* **INPUT**
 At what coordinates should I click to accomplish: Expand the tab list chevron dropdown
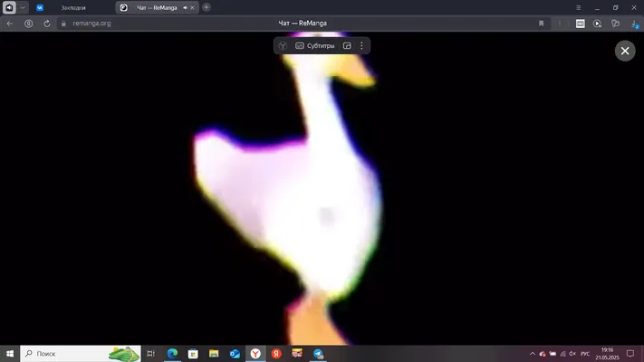click(x=23, y=7)
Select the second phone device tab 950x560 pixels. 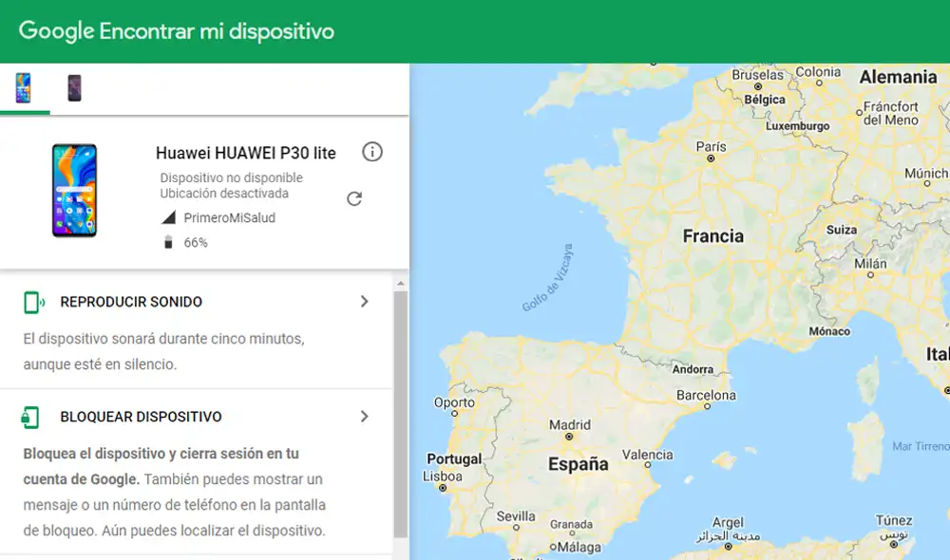[x=75, y=85]
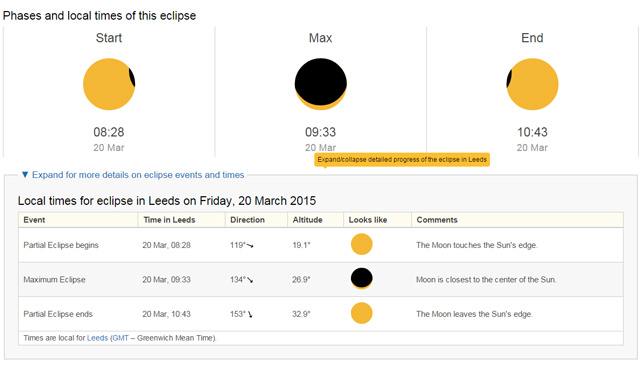Screen dimensions: 640x365
Task: Click the End phase sun icon
Action: (532, 84)
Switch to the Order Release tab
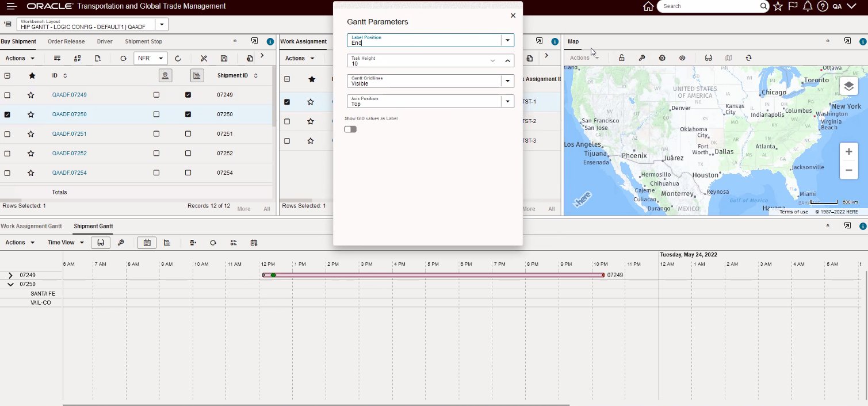The image size is (868, 406). click(x=66, y=41)
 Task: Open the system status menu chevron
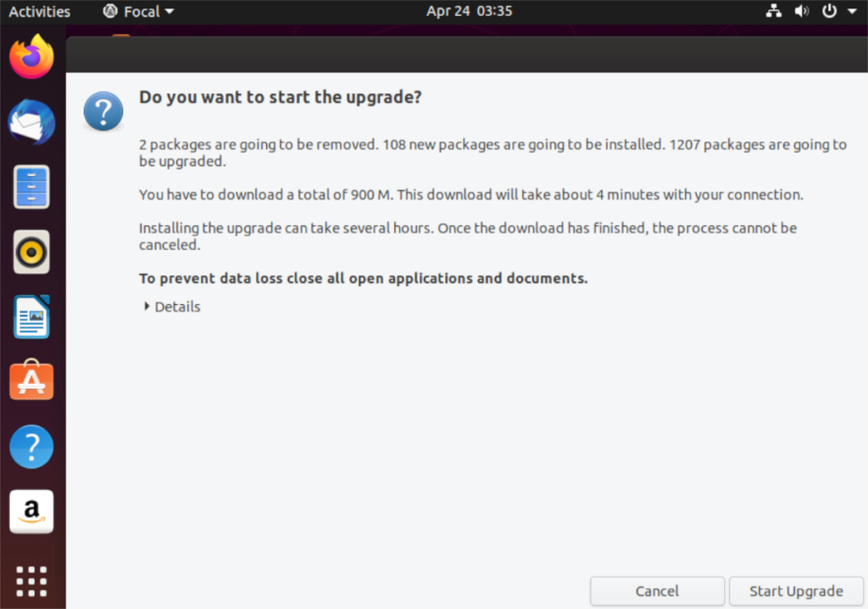(853, 11)
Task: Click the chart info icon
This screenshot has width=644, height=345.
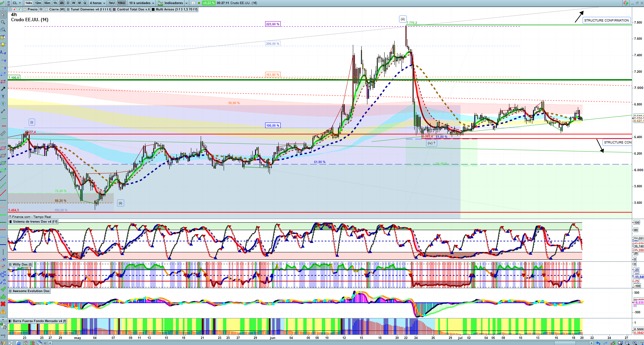Action: click(x=193, y=3)
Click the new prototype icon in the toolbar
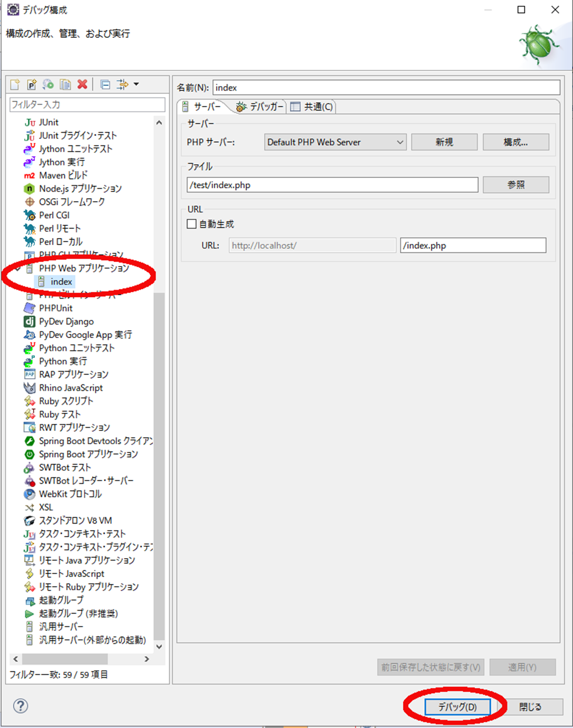The image size is (573, 728). pos(31,85)
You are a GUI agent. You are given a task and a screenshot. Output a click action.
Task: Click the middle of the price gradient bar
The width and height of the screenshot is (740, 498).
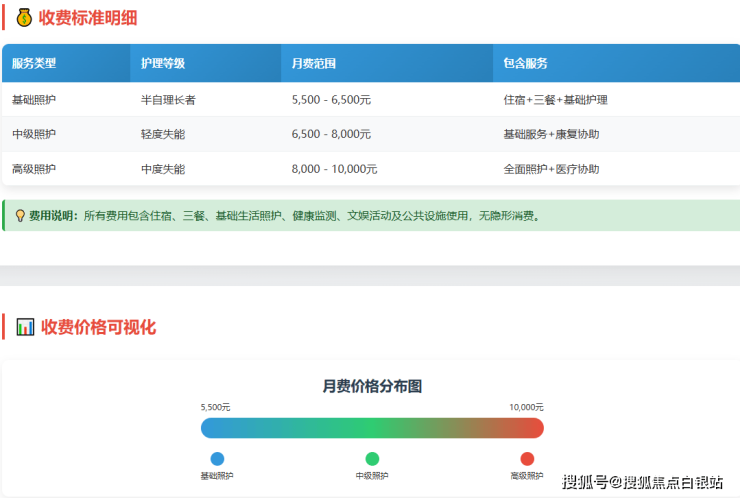pos(372,428)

* **GOAL OF THE EXERCISE**
Pull out every line in the records above that contains the string "width". Case matters, so uppercase and lowercase letters count as different.

* **FULL RESPONSE**
This screenshot has width=644, height=345.
The width and height of the screenshot is (740, 498).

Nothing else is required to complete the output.